Des Weiteren bezweifelt die Teilnehmerin die grundsätzliche Notwendigkeit der Rheinspange und verweist auf den Klimawandel. Herr Däumer stellt dar, dass die Rheinspange – in der Variante des Bundesverkehrswegeplanes – sogar eine positive Klimabilanz habe, da durch sie der Verkehr unter anderem flüssiger verlaufe.
Eine weitere Teilnehmerin unterstreicht, dass für diese Fragen nicht die Planungsbehörde, sondern die Politik adressiert werden muss. Es gebe jedoch eine fehlende politische Beschäftigung damit, wie Kfz-Verkehr reduziert werden könne. Außerdem merkt die Teilnehmerin an, dass die Treibhausgasemissionen in der Variantenbewertung auch gegen andere Umweltauswirkungen abgewogen werden müssen: So wiesen beispielsweise Tunnelvarianten vergleichsweise hohe Treibhausgasemissionen auf, während sie in anderen Bereichen aus Umweltsicht große Vorteile besäßen.
Ein Teilnehmer weist auf die Wichtigkeit von Retentionsbecken zum Hochwasserschutz hin. Er fragt, ob diese Becken eine höhere Gewichtung bei der UVS bekommen. Frau Wagner antwortet, dass der Hochwasserschutz beim Schutzgut Wasser in die Bewertung eingeht. Beim Variantenvergleich werden die Kennzahlen dazu veröffentlicht. Jeder Quadratmeter, der bei Retentionsflächen verloren gehen würde, müsste an anderer Stelle ausgeglichen werden.
Ein Teilnehmer gibt der Autobahn GmbH den Hinweis, sich die Klimawandelvorsorgestrategie der Region Köln/Bonn anzuschauen, weil dort u.a. detaillierte Analysen zu Frischluftschneisen und Starkregen zu finden sind und sie die Auswirkungen auf die räumlichen Gegebenheiten darlegt. Außerdem fragt der Teilnehmer, ob es möglich ist, für eine einzelne Variante unterschiedliche Baumaterialien zu vergleichen und die daraus resultierenden CO2 -Werte zu erfassen. Frau Wagner verneint dies, da dies für die Vorplanung zu detailliert ist. In einer späteren Planungsphase, der Entwurfsplanung, ist eine detailliertere Betrachtung möglich. Zusätzlich fragt der Teilnehmer, welche Gewichtung die Untersuchungen der CO2-Emissionen in der Gesamtbewertung bekommen.

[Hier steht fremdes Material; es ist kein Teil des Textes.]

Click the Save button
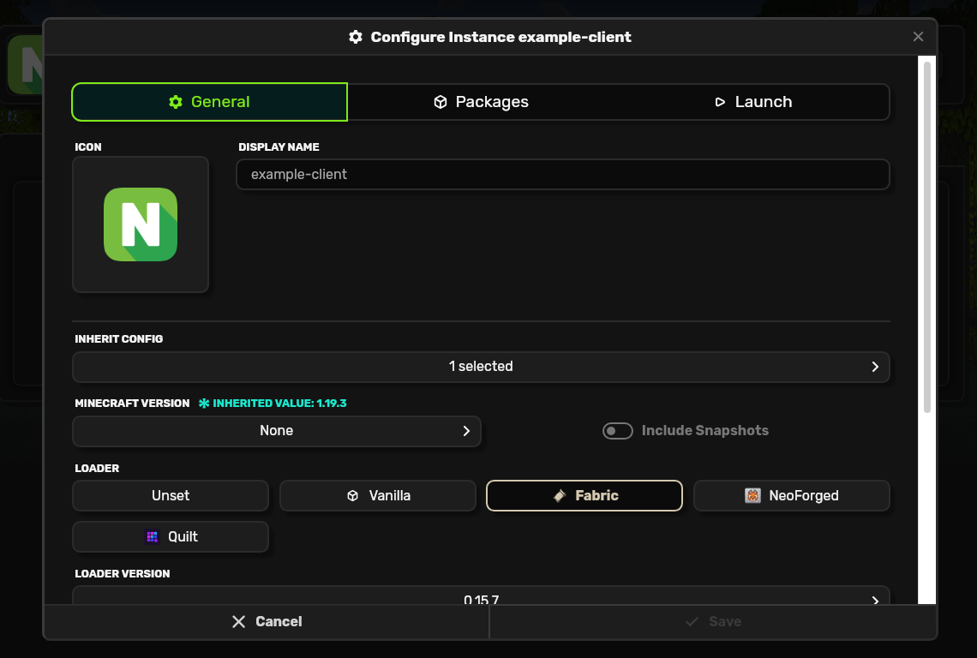The height and width of the screenshot is (658, 977). tap(713, 622)
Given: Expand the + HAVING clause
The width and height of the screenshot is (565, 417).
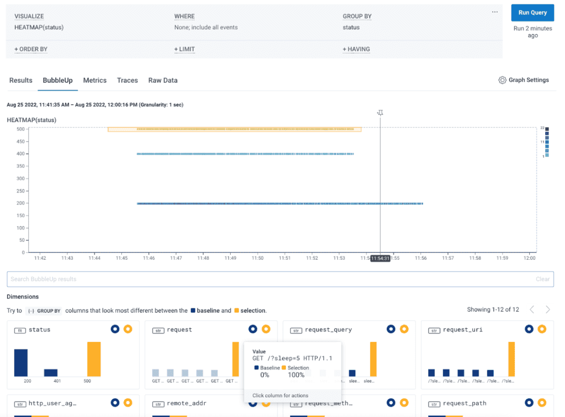Looking at the screenshot, I should click(356, 49).
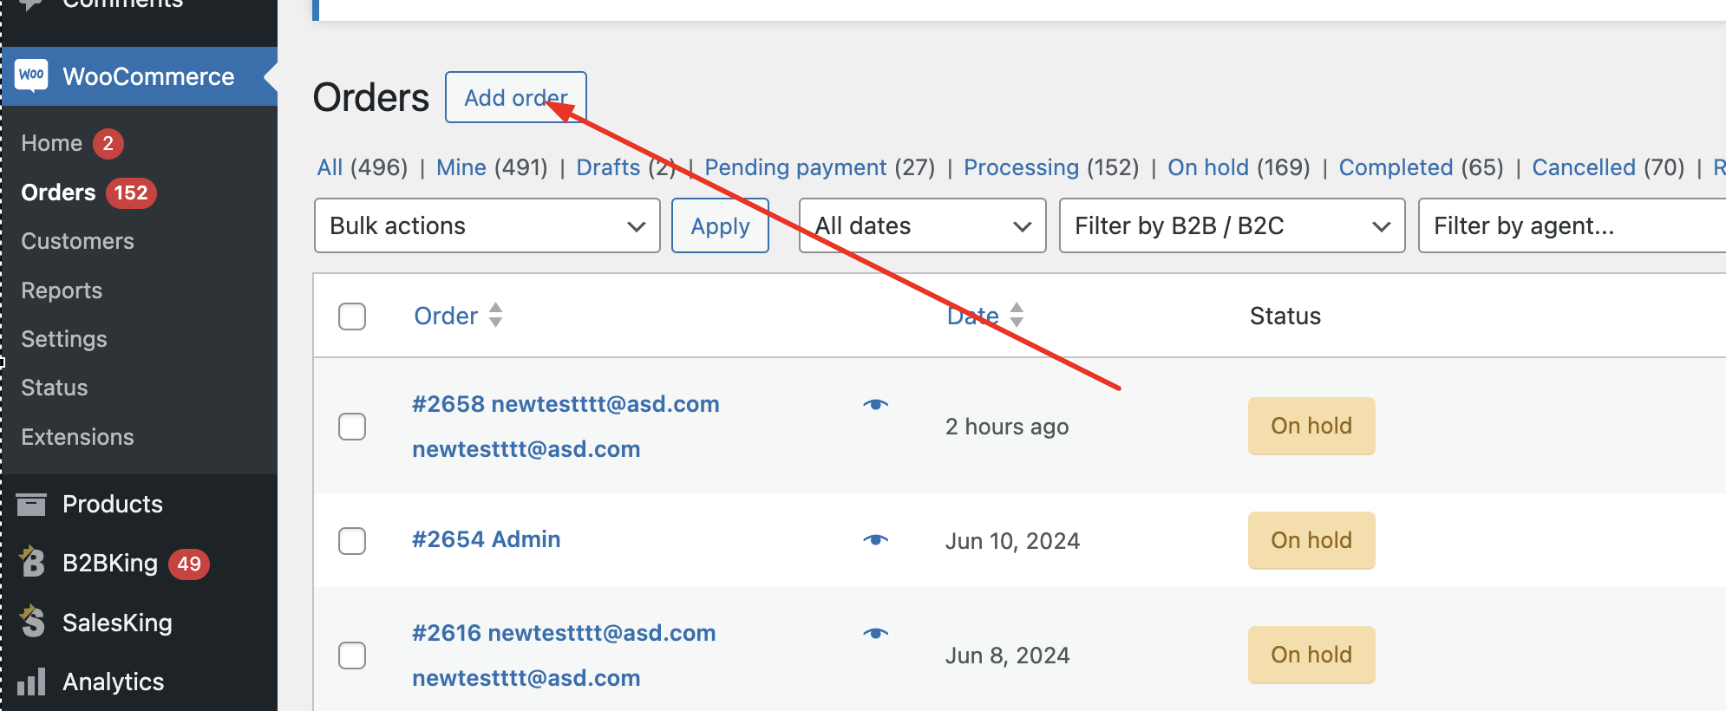This screenshot has width=1726, height=711.
Task: Preview order #2658 with the eye icon
Action: tap(876, 404)
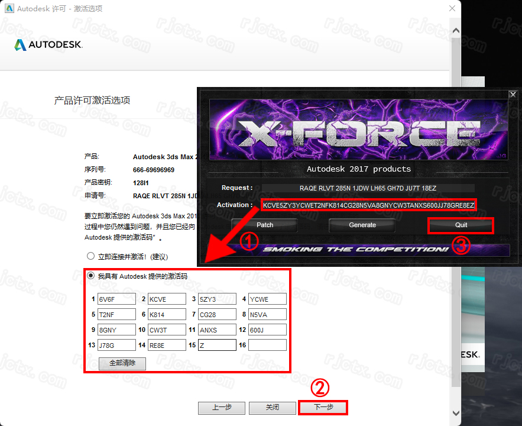The width and height of the screenshot is (522, 426).
Task: Click the empty activation code field 16
Action: [267, 345]
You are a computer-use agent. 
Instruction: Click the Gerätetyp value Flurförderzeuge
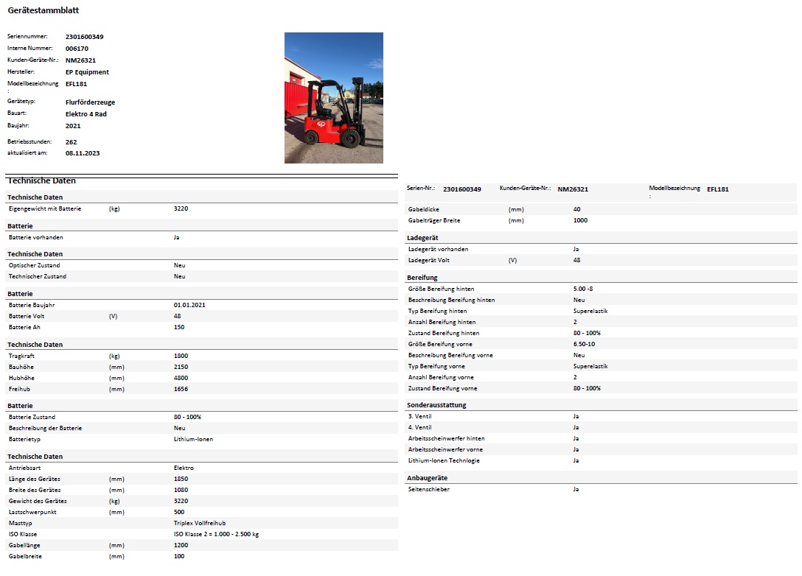point(90,102)
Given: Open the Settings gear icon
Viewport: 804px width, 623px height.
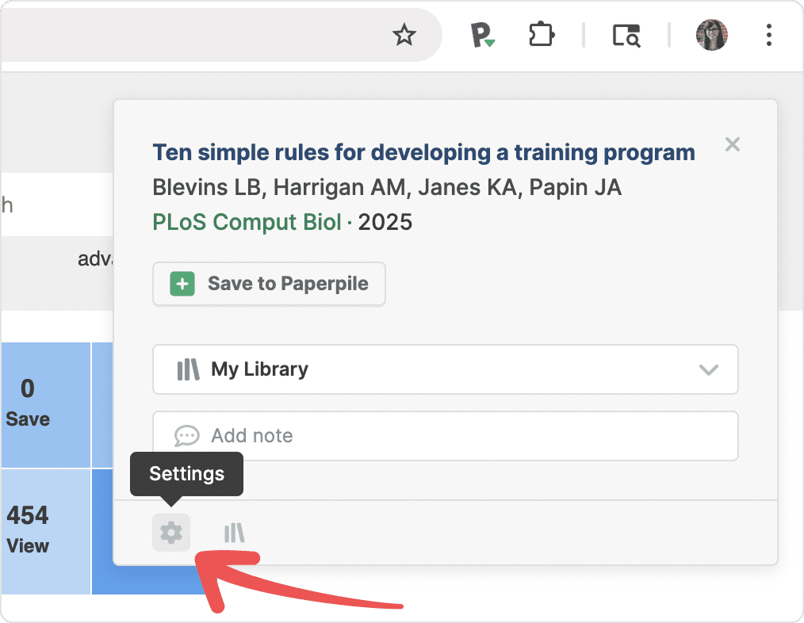Looking at the screenshot, I should 171,533.
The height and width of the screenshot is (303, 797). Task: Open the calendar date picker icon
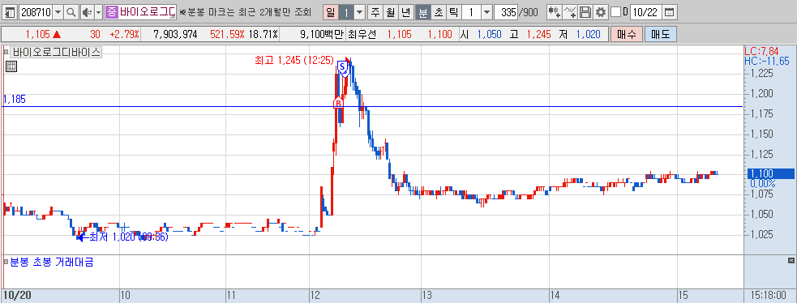[670, 12]
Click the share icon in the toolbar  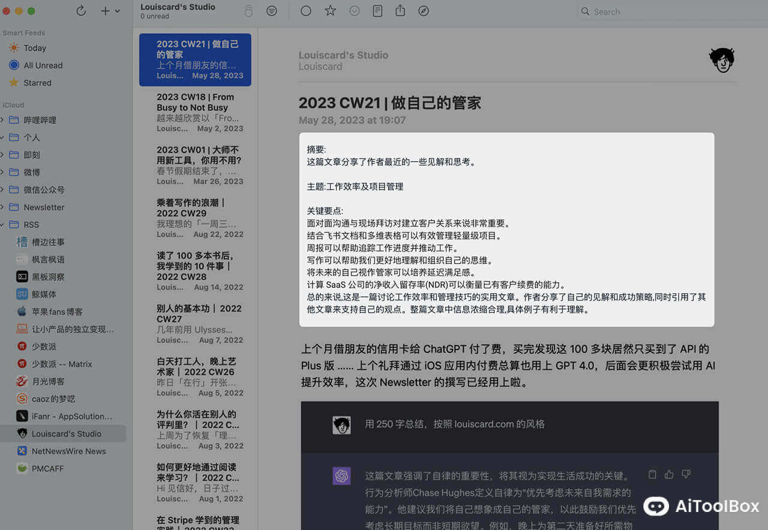click(400, 11)
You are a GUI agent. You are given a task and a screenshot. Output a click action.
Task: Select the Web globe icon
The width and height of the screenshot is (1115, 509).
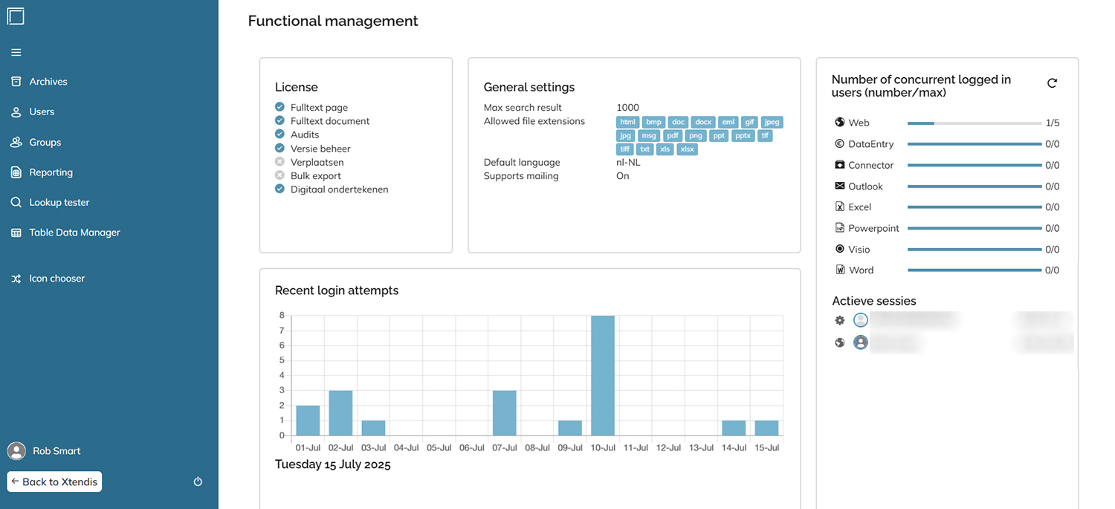838,122
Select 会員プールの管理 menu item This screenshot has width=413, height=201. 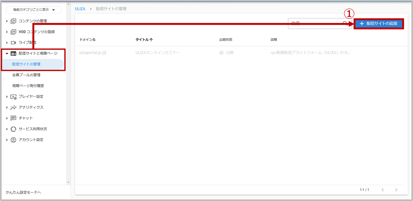[26, 75]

Frau Wagner legt dar, dass die genaue Gewichtung in der UVS noch nicht feststeht.
Ein Teilnehmer stellt die Frage, ob eine Verlegung der Anschlussstelle bei Wesseling, die mehr Versiegelung bedeute, mit in die Bewertung der Quadratmeterflächen der dortigen Varianten eingehe. Frau Wagner bejaht dies.